The restricted share plan consists of one three-year vesting period 2021–2023. During the vesting period, the CEO may receive shares provided that the CEO’s employment relationship continues until the shares are delivered. The shares are delivered in three installments. The first third of the incentive is paid after the first year of the vesting period, the second third after the second year of the vesting period and the final third is paid when the entire vesting period has ended. The number of shares is equal to gross earnings minus any cash component deducted from it in order to cover taxes and any other tax-like charges arising from the share incentive, with the remaining net incentive paid in shares. It is recommended that the value of the shares held by the CEO corresponds to 50% of the CEO’s annual gross basic salary.

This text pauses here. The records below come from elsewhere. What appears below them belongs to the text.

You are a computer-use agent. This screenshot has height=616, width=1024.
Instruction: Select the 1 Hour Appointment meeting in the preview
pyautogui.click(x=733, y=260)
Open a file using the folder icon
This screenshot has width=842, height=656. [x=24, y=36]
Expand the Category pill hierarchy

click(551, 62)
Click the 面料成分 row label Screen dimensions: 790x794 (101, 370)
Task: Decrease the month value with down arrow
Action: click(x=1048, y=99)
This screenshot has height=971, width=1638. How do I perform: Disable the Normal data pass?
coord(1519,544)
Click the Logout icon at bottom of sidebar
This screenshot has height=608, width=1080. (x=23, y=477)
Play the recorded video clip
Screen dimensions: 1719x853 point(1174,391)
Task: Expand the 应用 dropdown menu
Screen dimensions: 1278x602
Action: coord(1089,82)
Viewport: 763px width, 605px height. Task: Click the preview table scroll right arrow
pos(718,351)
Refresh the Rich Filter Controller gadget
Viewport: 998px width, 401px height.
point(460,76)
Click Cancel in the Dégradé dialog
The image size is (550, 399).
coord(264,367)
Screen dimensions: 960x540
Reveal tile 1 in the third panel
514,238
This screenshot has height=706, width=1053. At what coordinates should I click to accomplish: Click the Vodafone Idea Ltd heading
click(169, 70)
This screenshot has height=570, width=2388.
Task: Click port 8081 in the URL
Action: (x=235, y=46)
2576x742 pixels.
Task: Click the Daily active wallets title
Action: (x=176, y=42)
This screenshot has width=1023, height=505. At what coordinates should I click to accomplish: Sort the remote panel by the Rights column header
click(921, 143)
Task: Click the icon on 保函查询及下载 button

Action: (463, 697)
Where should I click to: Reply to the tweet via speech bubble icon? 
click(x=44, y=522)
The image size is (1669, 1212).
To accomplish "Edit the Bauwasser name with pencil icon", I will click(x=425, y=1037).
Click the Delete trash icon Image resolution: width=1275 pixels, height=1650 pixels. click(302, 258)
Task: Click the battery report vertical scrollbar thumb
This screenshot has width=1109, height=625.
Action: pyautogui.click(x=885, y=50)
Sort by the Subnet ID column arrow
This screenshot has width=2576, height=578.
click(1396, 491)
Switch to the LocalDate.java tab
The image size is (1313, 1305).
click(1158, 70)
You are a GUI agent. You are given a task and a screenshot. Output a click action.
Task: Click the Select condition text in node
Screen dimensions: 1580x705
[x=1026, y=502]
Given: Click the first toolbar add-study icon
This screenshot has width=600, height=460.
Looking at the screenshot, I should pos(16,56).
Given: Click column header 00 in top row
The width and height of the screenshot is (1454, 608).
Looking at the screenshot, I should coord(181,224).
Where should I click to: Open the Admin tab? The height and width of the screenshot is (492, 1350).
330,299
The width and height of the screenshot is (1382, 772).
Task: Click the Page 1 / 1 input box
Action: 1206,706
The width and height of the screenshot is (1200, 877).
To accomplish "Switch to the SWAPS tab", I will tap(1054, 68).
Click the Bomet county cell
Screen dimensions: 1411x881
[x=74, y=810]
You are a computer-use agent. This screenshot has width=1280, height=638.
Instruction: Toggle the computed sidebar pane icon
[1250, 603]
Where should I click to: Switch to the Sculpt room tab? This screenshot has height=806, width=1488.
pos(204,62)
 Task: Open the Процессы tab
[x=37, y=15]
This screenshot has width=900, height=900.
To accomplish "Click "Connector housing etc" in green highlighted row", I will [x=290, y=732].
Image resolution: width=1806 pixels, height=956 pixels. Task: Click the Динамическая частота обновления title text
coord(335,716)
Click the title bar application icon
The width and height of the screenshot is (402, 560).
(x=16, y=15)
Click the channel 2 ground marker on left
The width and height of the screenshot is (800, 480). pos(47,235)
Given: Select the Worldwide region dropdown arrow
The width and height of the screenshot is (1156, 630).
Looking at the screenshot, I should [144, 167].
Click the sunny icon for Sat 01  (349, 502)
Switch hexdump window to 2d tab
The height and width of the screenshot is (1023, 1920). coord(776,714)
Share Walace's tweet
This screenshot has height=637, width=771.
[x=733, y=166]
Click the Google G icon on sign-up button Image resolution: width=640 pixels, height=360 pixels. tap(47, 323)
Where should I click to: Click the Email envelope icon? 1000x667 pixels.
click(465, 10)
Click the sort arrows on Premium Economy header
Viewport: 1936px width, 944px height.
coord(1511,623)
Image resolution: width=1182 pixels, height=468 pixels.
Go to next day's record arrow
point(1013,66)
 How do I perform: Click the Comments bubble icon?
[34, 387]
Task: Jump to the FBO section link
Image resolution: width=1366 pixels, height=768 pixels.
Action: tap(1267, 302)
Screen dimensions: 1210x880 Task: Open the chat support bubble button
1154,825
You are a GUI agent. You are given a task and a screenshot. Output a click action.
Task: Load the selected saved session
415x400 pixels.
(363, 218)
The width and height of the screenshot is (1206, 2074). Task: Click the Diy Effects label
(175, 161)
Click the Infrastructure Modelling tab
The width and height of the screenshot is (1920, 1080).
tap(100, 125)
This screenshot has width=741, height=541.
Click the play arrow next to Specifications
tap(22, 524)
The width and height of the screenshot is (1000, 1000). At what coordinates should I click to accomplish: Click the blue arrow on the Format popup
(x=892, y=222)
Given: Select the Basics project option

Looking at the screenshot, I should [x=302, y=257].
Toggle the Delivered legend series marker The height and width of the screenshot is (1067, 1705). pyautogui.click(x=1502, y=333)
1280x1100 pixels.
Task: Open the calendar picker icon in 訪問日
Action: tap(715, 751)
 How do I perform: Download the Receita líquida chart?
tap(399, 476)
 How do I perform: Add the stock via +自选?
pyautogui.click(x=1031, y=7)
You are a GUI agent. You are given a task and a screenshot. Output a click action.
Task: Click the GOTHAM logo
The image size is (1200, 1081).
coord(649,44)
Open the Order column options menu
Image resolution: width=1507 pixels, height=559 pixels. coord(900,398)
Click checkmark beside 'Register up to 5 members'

In May 2022, a total of 400 of the company’s treasury shares were issued in a directed share issue without payment to CEO Jouni Toijala under the 2021-2023 LTI RS-program from year 2021.
In February 2023, a total of 400 of the company’s treasury shares were issued in a directed share issue without payment to CEO Jouni Toijala under the 2021-2023 LTI RS-program from year 2022.
The Board of Directors of Revenio Group Corporation decided on March 19, 2021 on a restricted share-based incentive scheme directed to 5 Oculo key employees.
The arrangement is established to form part of the long-term incentive and commitment program for certain key employees of Oculo. The aim of the arrangement is to support the implementation of the company´s strategy, combine the interests of the shareholders and the participants in order to increase the value and performance of the company in the long-term, to commit participants to the Company after the acquisition. The maximum number of shares in the program is limited. Under the program, shares will be issued for a maximum total value of AUD 1,660,000, calculated at the trading-weighted average price on the closing date April 27, 2021 of the Oculo acquisition. The Arrangement is a three-year performance share plan for the calendar years 2021, 2022 and 2023, respectively.
A total of 1,579 of the company’s treasury shares were issued in October 3, 2022 in a directed share issue without payment to persons included in the share-based incentive scheme.
A total of 1,083 of the company’s treasury shares were issued in June 8, 2023 in a directed share issue without payment to persons included in the share-based incentive scheme.